DC Arts District banners go up

- Banners proclaiming the U Street/Logan/Shaw neighborhoods the DC Arts District went up this week. (Photo: TBD Staff)
The banners are up! The banners are up!
If you need to ask which banners, you haven't been paying very close attention. These are the light pole signs associated with the Arts District branding campaign, a city-funded effort to group together the neighborhoods of Logan Circle, Shaw, U Street, and parts of Dupont under an umbrella identity associated with the arts.
Installation of the banners — with the at-last finalized "DC Arts District" or "DCAD" name — began on Thursday, and will continue for the next several days, according to branding project team leader Andrea Doughty.
While the designs on each individual banner vary, there are three main concepts that ended up being included: the "city grid" scheme that plays with lines and dots to look like streets and traffic circles; the "radiating district map" that places the arts district on an outline of D.C.; and "modern art circles," which are fairly self-explanatory. Most of the banners also include the phrases "U Street," "Logan," and "Shaw," although some of them that will be placed closer to Dupont will not include those neighborhood names, Doughty says.
The deployment of these banners has not come without controversy, with members of the MidCity Business Association at one point accusing the branding team of usurping the association's own plans to place banners along the 14th and U corridors.
More recently, the issue came up again before Advisory Neighborhood Commission 1B, which opted to postpone until next month a vote to allow the banners to hang for more than 90 days.
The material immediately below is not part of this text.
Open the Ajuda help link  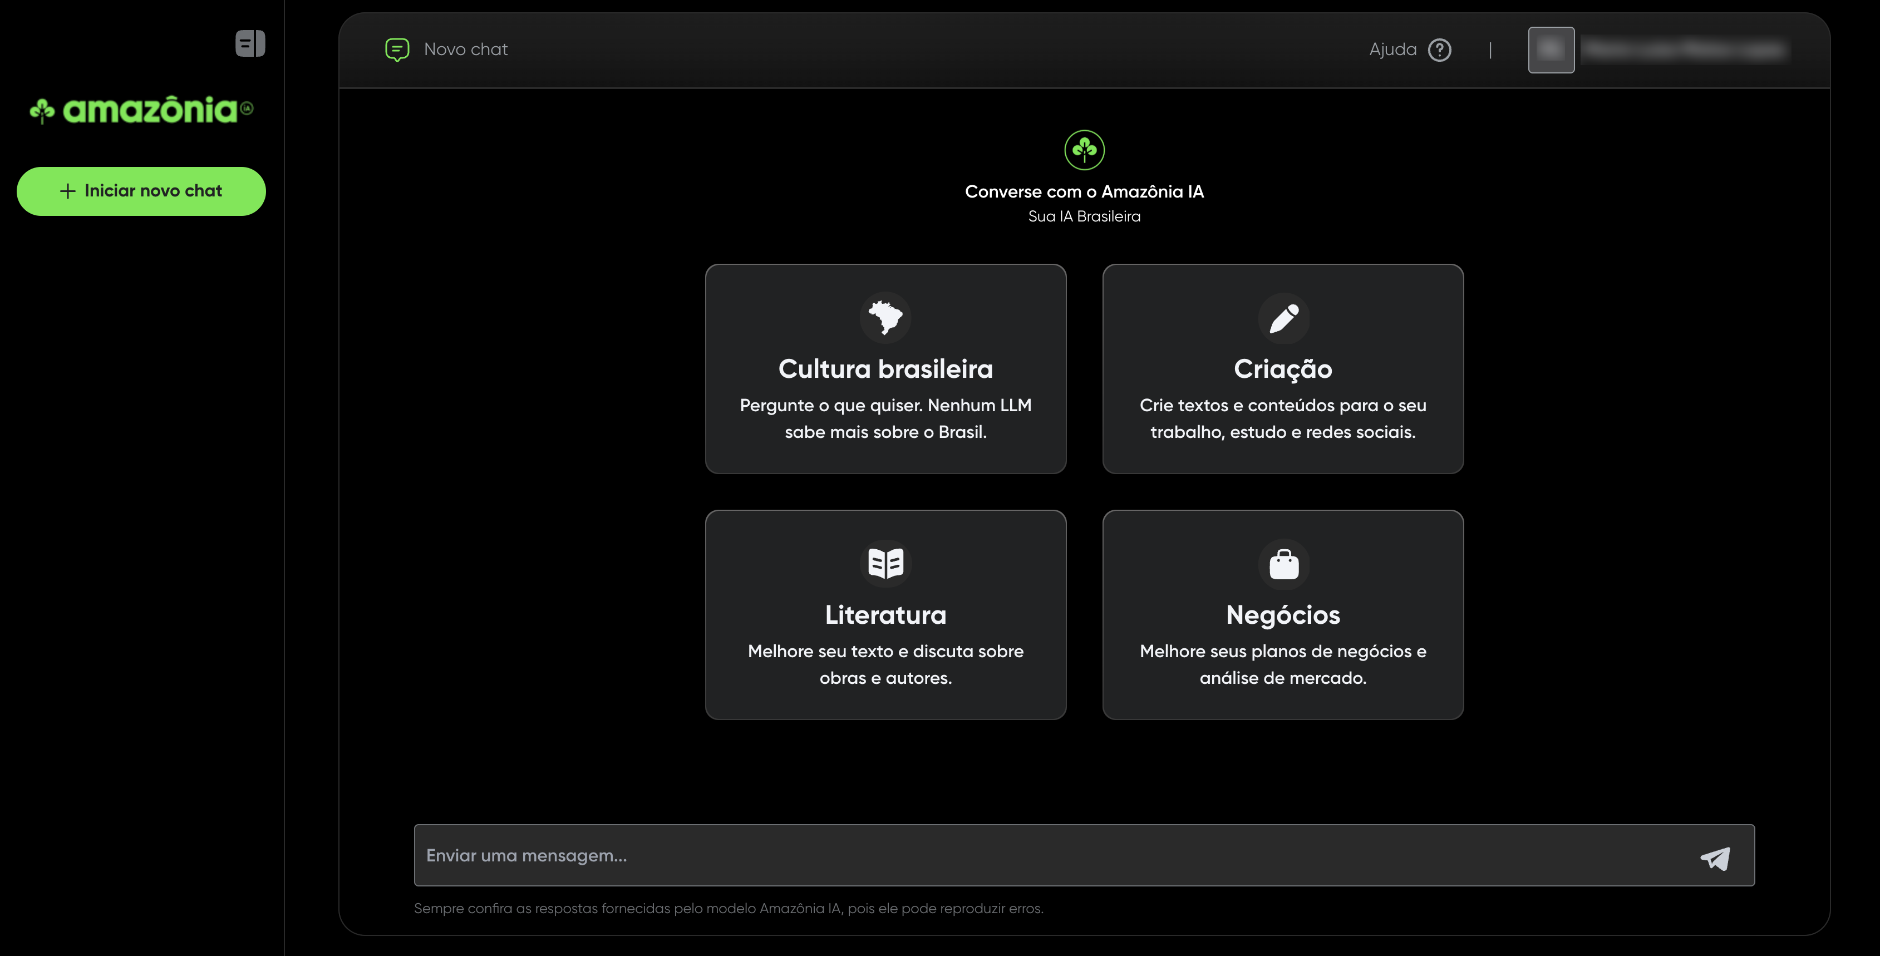tap(1392, 50)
Should ANC 1B opt not to approve the project, it could lead to a situation where there are banners up for an entire year in most of the area, but not along U Street itself, which falls under 1B's jurisdiction. ANCs 2B, 2C, and 2F have already signed off on the project.
On Dec. 21, Doughty sent ANC 1B chairwoman E. Gail Anderson Holness a letter explaining that DDOT had gone ahead and issued public space permits to hang the banners for up to 90 days, so the project was a go, at least in the short term, even without the ANC's support.
"Should ANC 1B elect to support the one year banner installation period, we remain prepared to work flexibly with any organization, including the Business Association, to relocate banners within that period if another organization has banners that it wishes to install. Should ANC 1B choose not to support the one year installation period for the Arts District banners, then those banners located in the ANC 1B area will be removed in 90 days’ time (ie. on or before March 22, 2011)," reads the letter.